2. From Tanenbaum, 4th edition, Appendix B, 4.

The following binary floating-point number consists of a sign bit, an excess 63, radix 2 exponent, and a 16-bit fraction. Express the value of this number as a decimal number.

0 0111111 0000001111111111

3. From Tanenbaum, 4th edition, Appendix B, 5.

To add two floating point numbers, you must adjust the exponents (by shifting the fraction) to make them the same. Then you can add the fractions and normalize the result, if need be. Add the single precision IEEE floating-point numbers 3EE00000H and 3D800000H and express the normalized result in hexadecimal. ['H' is a notation indicating these numbers are in hexadecimal]

4. From Tanenbaum, 4th edition, Appendix B, 6.

The Tightwad Computer Company has decided to come out with a machine having 16-bit floating-point numbers. The model 0.001 has a floating-point format with a sign bit, 7-bit, excess 63 exponent and 8-bit fraction. Model 0.002 has a sign bit, 5-bit, excess 15 exponent and a 10-bit fraction. Both use radix 2 exponentiation. What are the smallest and largest positive normalized numbers on both models? About how many decimal digits of precision does each have? Would you buy either one?

5. In an Omega network as presented in class, assume that there are n inputs and n outputs. Let k be the size of each switch. For k taking the values 2, 4, 8, and 64, answer the following questions. (Assume the cost of each switch is k^2)

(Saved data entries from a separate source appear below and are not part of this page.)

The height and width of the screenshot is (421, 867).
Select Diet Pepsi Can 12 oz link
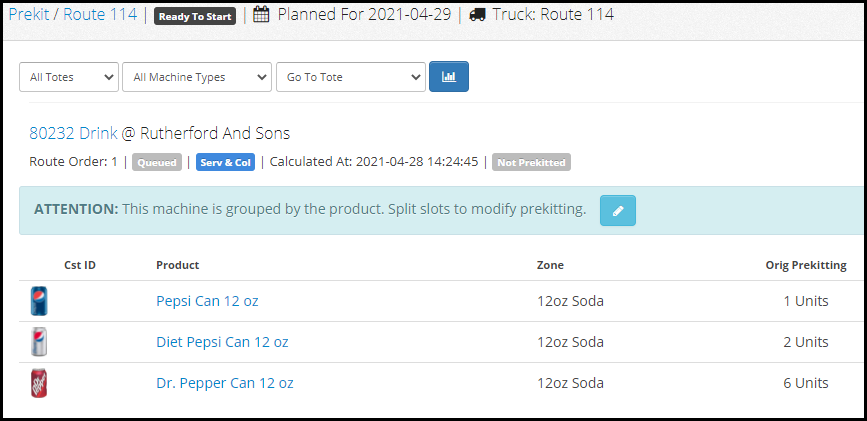coord(222,342)
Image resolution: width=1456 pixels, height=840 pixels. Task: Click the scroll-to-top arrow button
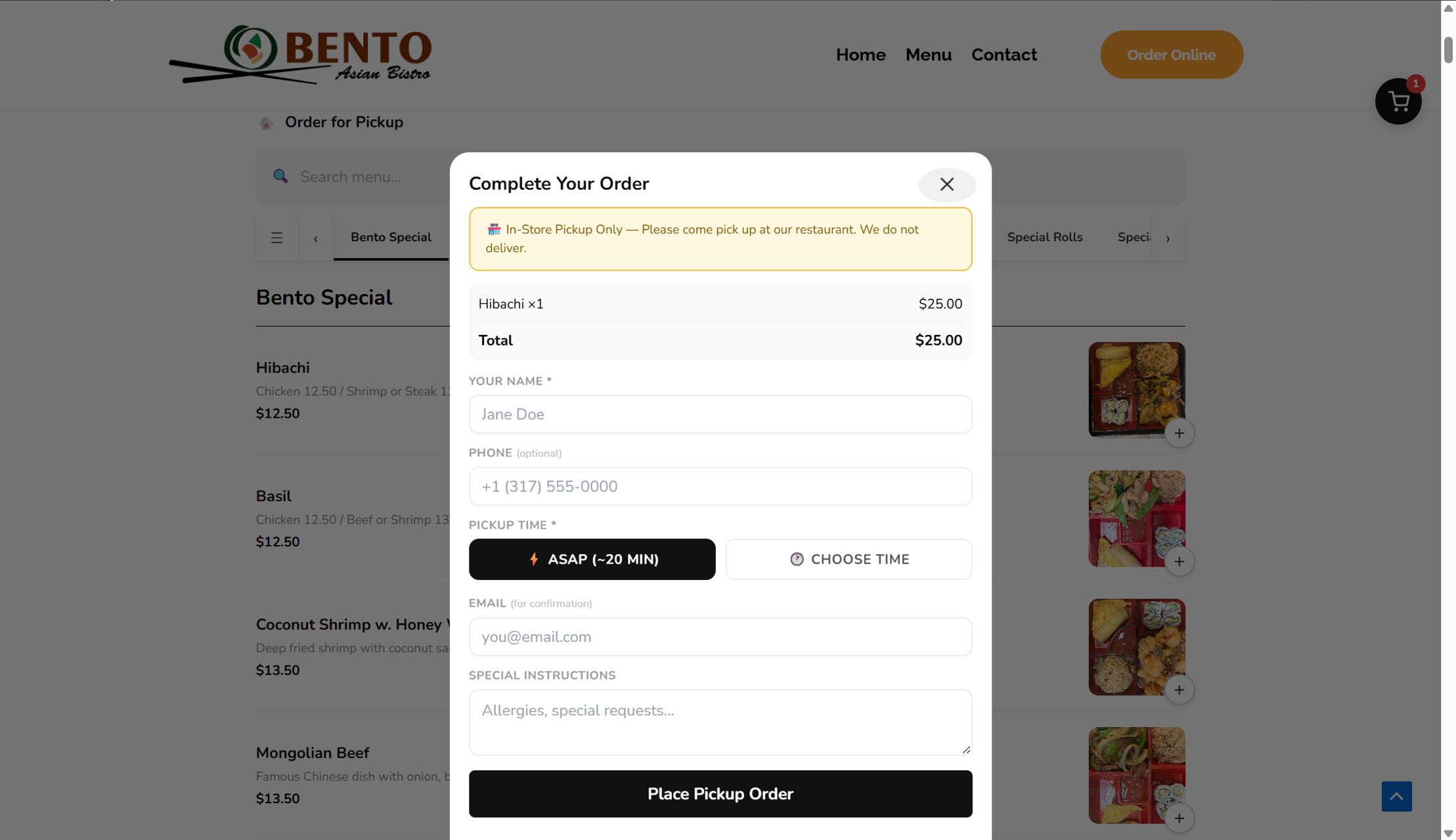(1398, 796)
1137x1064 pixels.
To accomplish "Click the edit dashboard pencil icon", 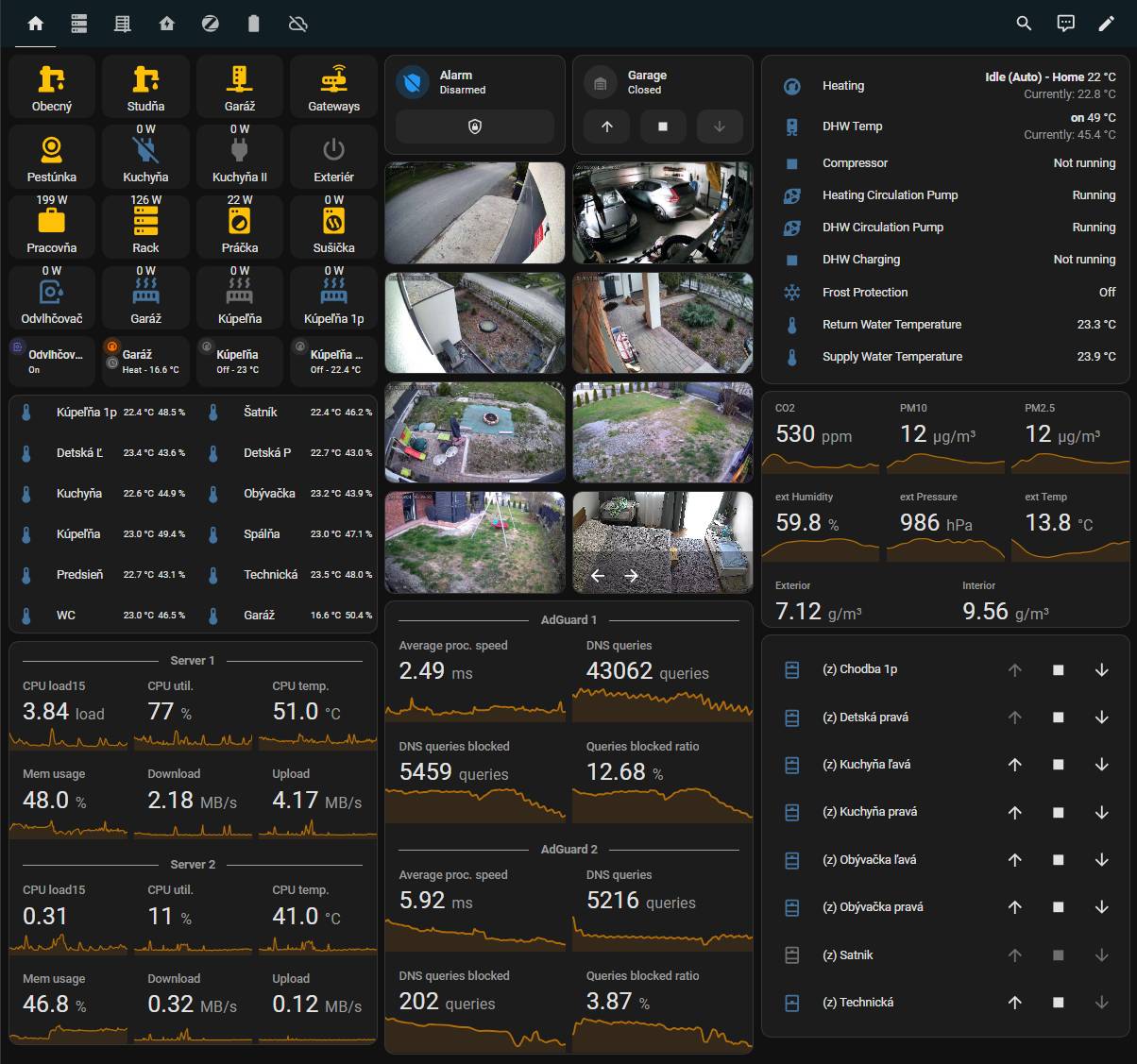I will click(1106, 24).
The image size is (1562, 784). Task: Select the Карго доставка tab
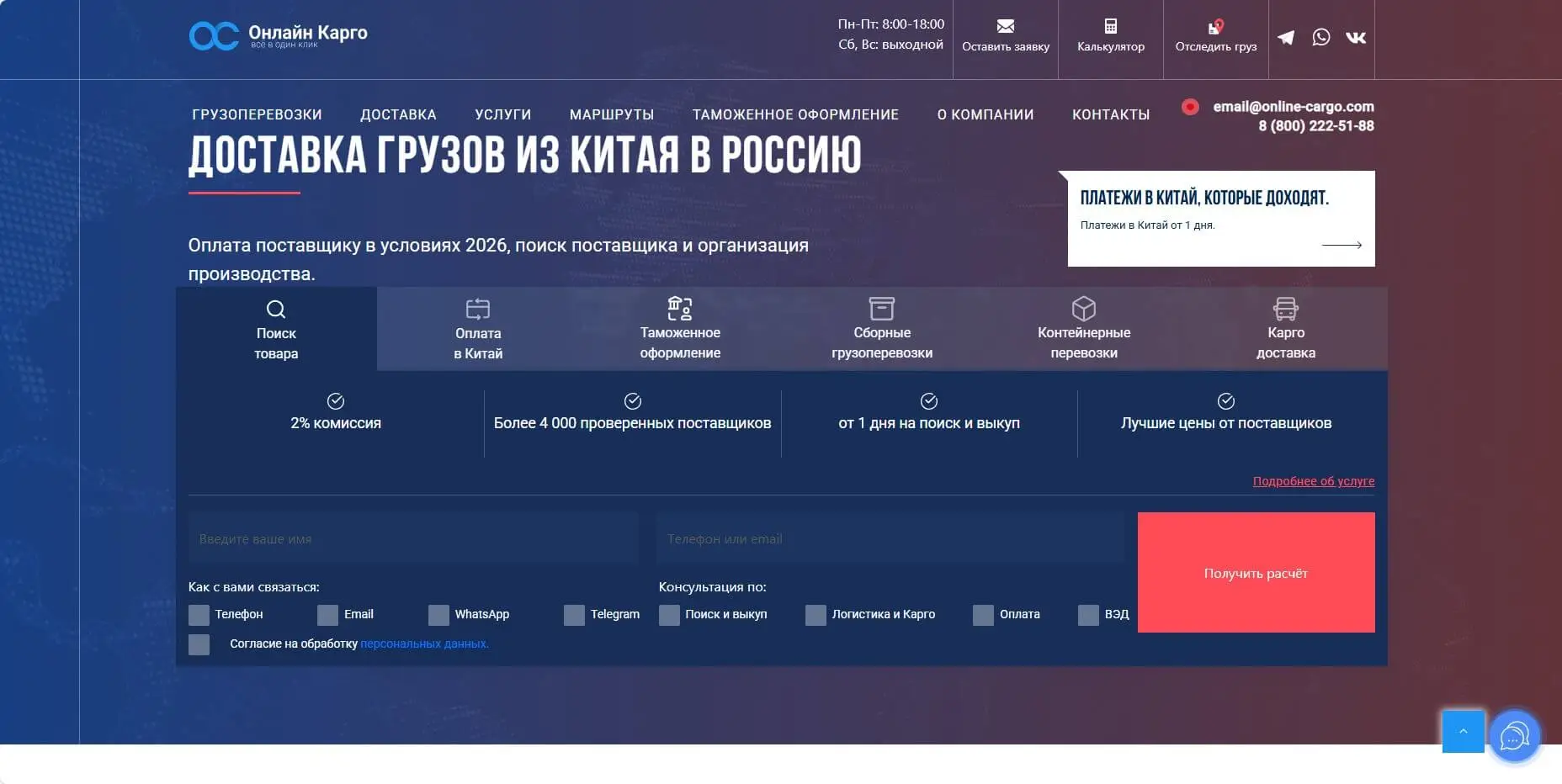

a. What is the cost of the network as a function of n?
b. What is the latency of the network?
c. Assume that n=64. What k value would you choose? Why? State your assumptions and design point.

6. We have got the following expression to compute:
```    a*x^6 + b*x^5 + c*x^4 + d*x^3 + e*x^2 + f*x + g
```
• How many operations and time-steps will the computation take on a single processor system (Use the smallest number of operations possible)?
• How many operations and time-steps will the computation take on a multiprocessor system with 4 processors? (Use the smallest number of operations possible)
• What is the speedup of the multiprocessor system over a single processor?

7. The state diagram for the Goodman cache consistency scheme makes one assumption about the size of the cache blocks. What is it? (Hint: Focus on the case in which a block is in the DIRTY state and a BW signal comes in. Where do we go? Why?) If that assumption is not made, what will be the change in the state diagram? Draw the new state diagram.